▶ **YOUR OBJECTIVE**
Give back the lines of the records exactly, starting at the first and ending at the one with "465x368 pixels.".

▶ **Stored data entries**
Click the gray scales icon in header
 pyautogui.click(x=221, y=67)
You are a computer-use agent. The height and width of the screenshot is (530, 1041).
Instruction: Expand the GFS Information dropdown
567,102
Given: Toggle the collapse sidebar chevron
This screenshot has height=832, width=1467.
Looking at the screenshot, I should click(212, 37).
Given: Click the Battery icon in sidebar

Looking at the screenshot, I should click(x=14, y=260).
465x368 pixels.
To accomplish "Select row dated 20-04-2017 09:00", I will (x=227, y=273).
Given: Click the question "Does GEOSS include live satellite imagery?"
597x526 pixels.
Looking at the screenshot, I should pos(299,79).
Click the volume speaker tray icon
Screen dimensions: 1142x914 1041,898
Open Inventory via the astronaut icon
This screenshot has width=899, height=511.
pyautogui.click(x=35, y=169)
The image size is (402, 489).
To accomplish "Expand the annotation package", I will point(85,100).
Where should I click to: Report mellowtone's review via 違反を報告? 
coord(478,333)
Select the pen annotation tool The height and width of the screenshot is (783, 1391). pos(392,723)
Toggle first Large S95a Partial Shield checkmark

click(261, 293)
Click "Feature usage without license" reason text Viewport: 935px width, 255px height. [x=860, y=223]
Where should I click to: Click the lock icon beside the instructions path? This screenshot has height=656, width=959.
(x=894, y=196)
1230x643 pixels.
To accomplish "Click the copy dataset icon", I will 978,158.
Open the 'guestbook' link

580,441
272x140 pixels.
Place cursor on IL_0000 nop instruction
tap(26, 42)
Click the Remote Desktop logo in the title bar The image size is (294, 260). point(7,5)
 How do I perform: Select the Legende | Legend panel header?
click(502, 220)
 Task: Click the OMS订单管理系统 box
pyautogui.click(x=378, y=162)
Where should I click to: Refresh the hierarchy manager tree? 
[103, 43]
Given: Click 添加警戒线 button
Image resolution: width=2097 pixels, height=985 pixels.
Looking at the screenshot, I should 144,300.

▶ **PROBLEM SOLUTION**
Click the gray scales icon in header
 pyautogui.click(x=221, y=67)
You are a computer-use agent. The height and width of the screenshot is (530, 1041).
Instruction: Expand the GFS Information dropdown
567,102
Given: Toggle the collapse sidebar chevron
This screenshot has height=832, width=1467.
Looking at the screenshot, I should click(212, 37).
Given: Click the Battery icon in sidebar

Looking at the screenshot, I should click(x=14, y=260).
465x368 pixels.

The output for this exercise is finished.